But Petra’s fingers holding the cigarette were shaking. The trembling began at her elbow, resting on her knee, but it was most visible in the fingers. She said, in a voice that gave the lie to her shaking fingers, “It is very nice of you to offer me a job, Doctor Pryne. How much is the salary?”
Clare had made a mistake in insisting on the cigarette! She should have presented Petra with a spear, not an English Oval, as an emblem of the girl’s unyielding hardihood. The cigarette, moved to exquisite vibrations in her trembling fingers, merely robbed Petra’s overt hardness of its authenticity. Oh, yes, Clare would do better to play up the Diana in the girl, not a sophistication which did not exist.

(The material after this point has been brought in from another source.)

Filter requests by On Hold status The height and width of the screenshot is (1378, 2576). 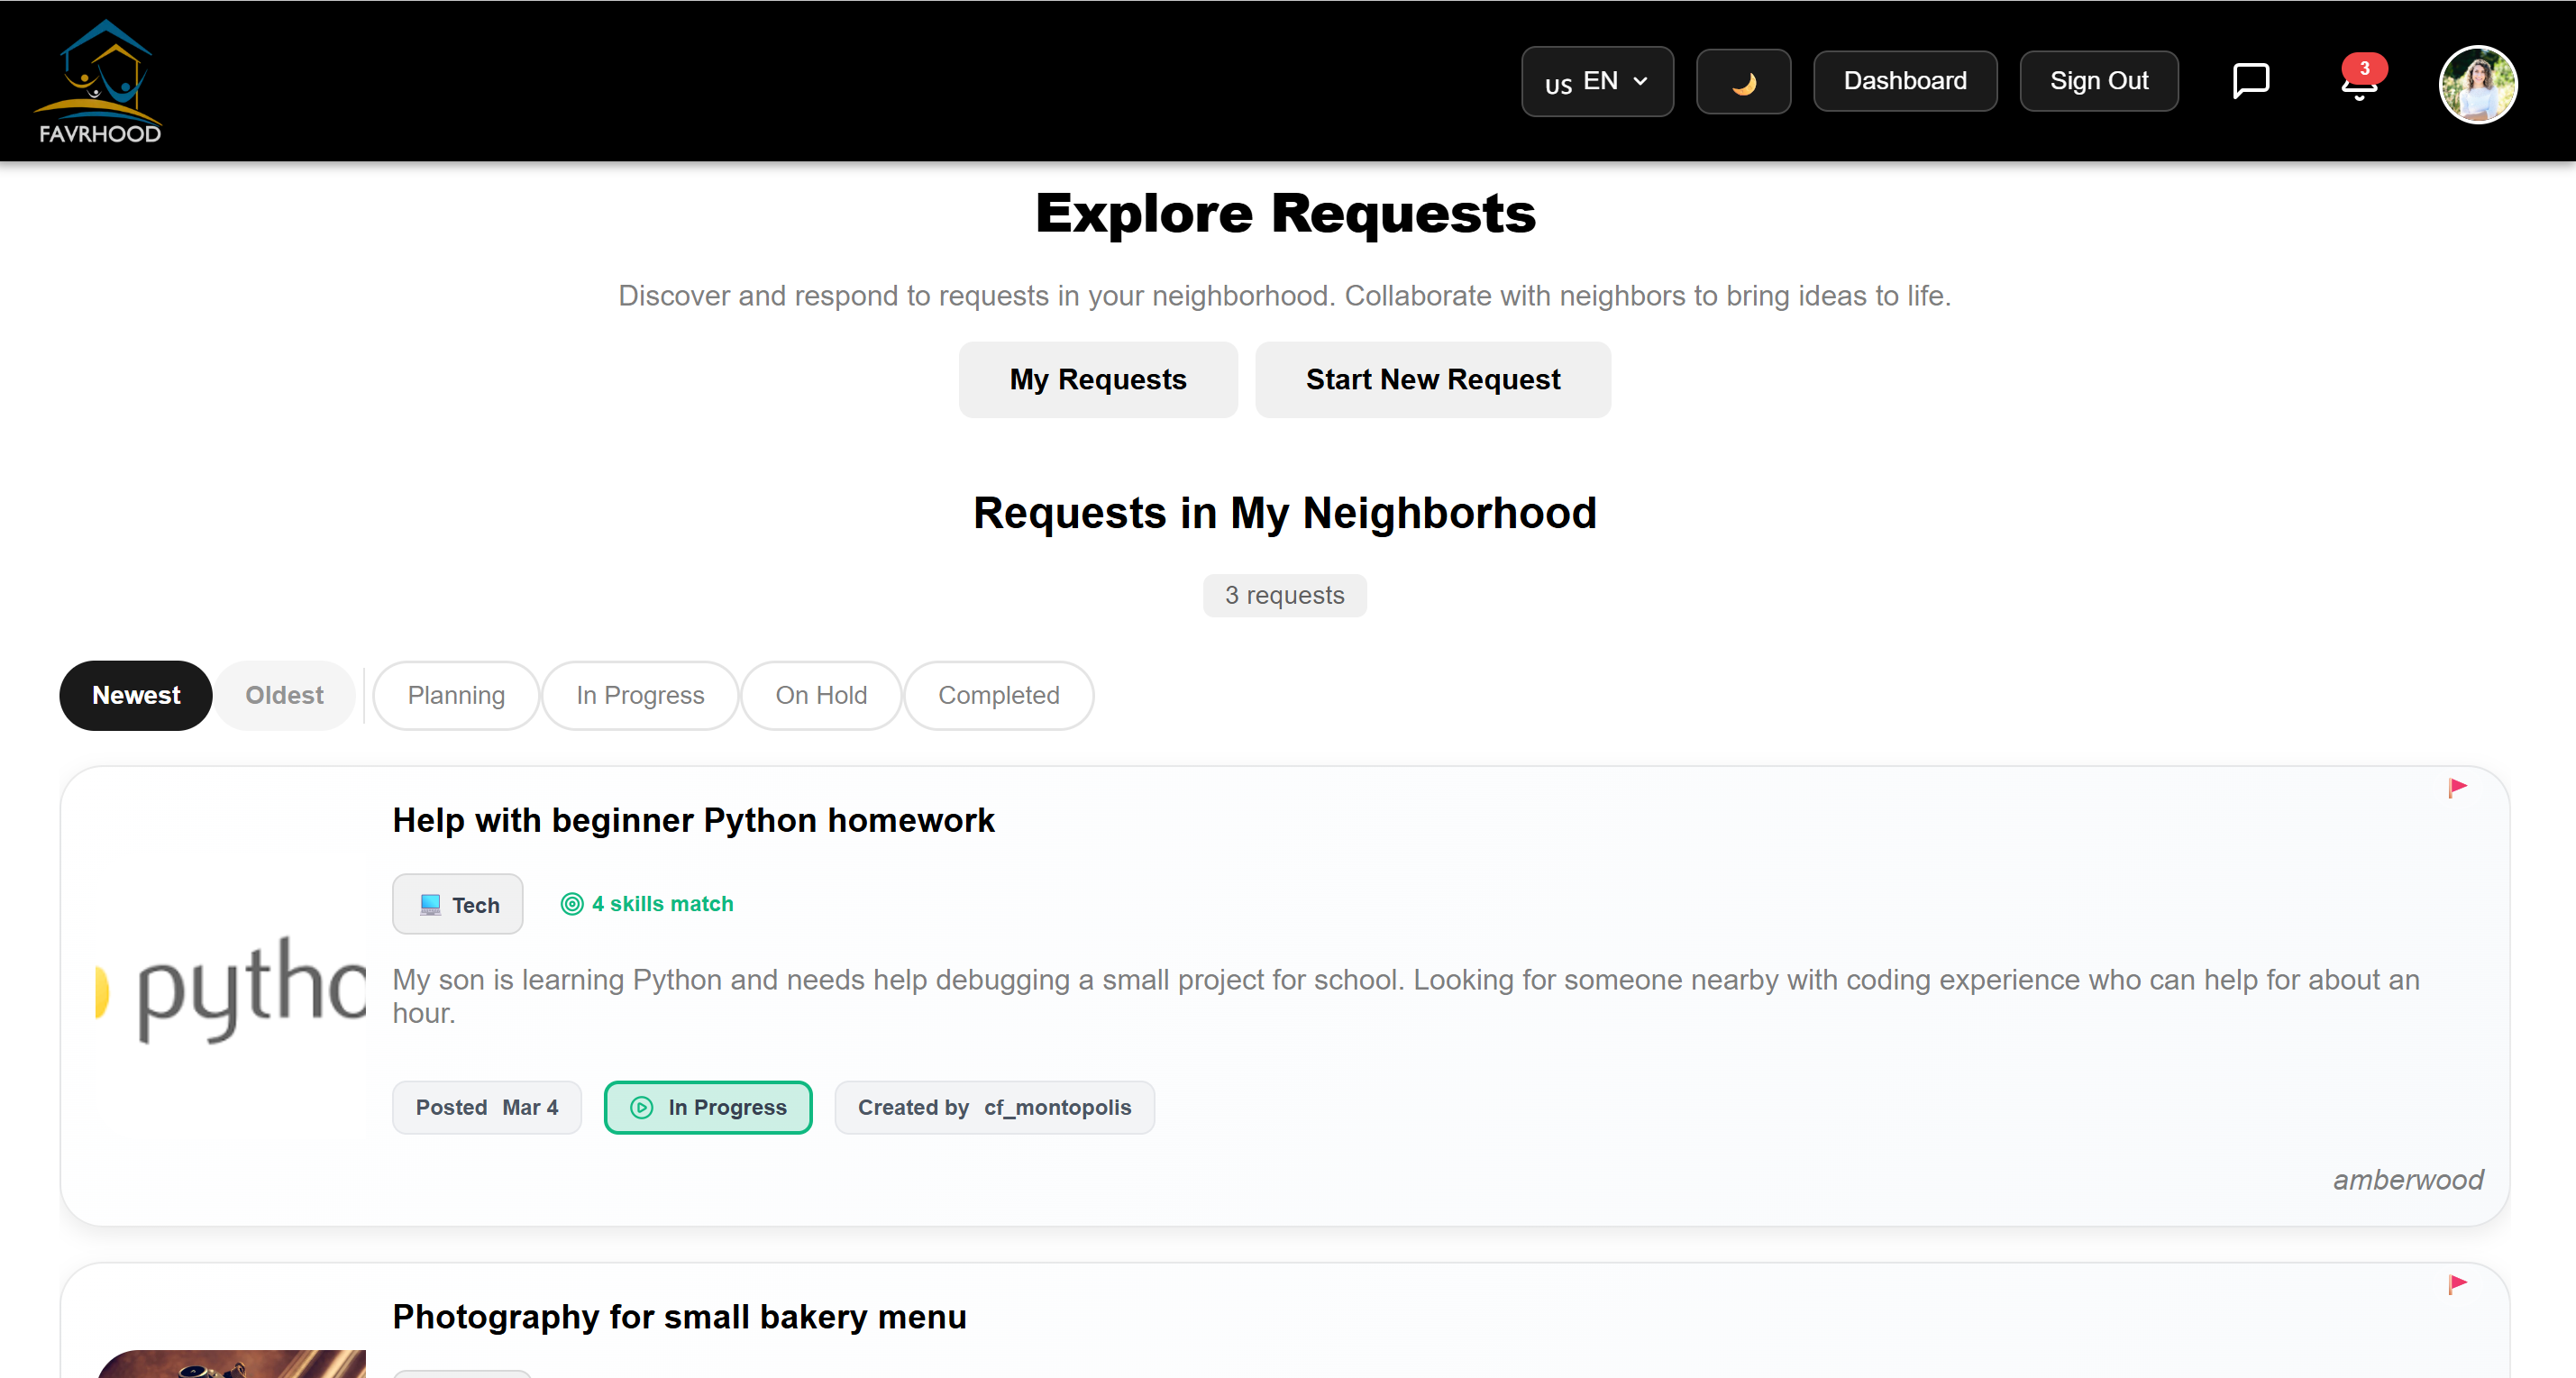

“Eighteen dollars a week,” he said. “That is a small living wage, I know, but I am afraid it is all the job is really worth. And prices are down. Food, rooms, clothes, everything. They have tumbled. You ought to be able to manage on eighteen a week and get quite a lot of fun out of it, Petra.”
In saying this so lightly he remembered, of course, the millions of unemployed throughout the country, and his heart smote him at his careless words. But he did not waver in his purpose. Petra’s need of employment was different from theirs, it is true, but no less real. Her situation, as much as theirs, was desperate.... But what was she saying!
“I don’t have to worry about living on your eighteen a week, Doctor Pryne. I never could, you know. Just my dresses cost much more than that. Besides, Clare doesn’t charge me board!”
“Petra darling! There is nothing in this offer to make you angry! Doctor Pryne got the idea from you yourself, this afternoon, that you wanted to leave Green Doors and be independent. That is why he thought of this job. He thought you were unhappy because you weren’t independent and living a life of your own. Whatever did you say to make him think that?”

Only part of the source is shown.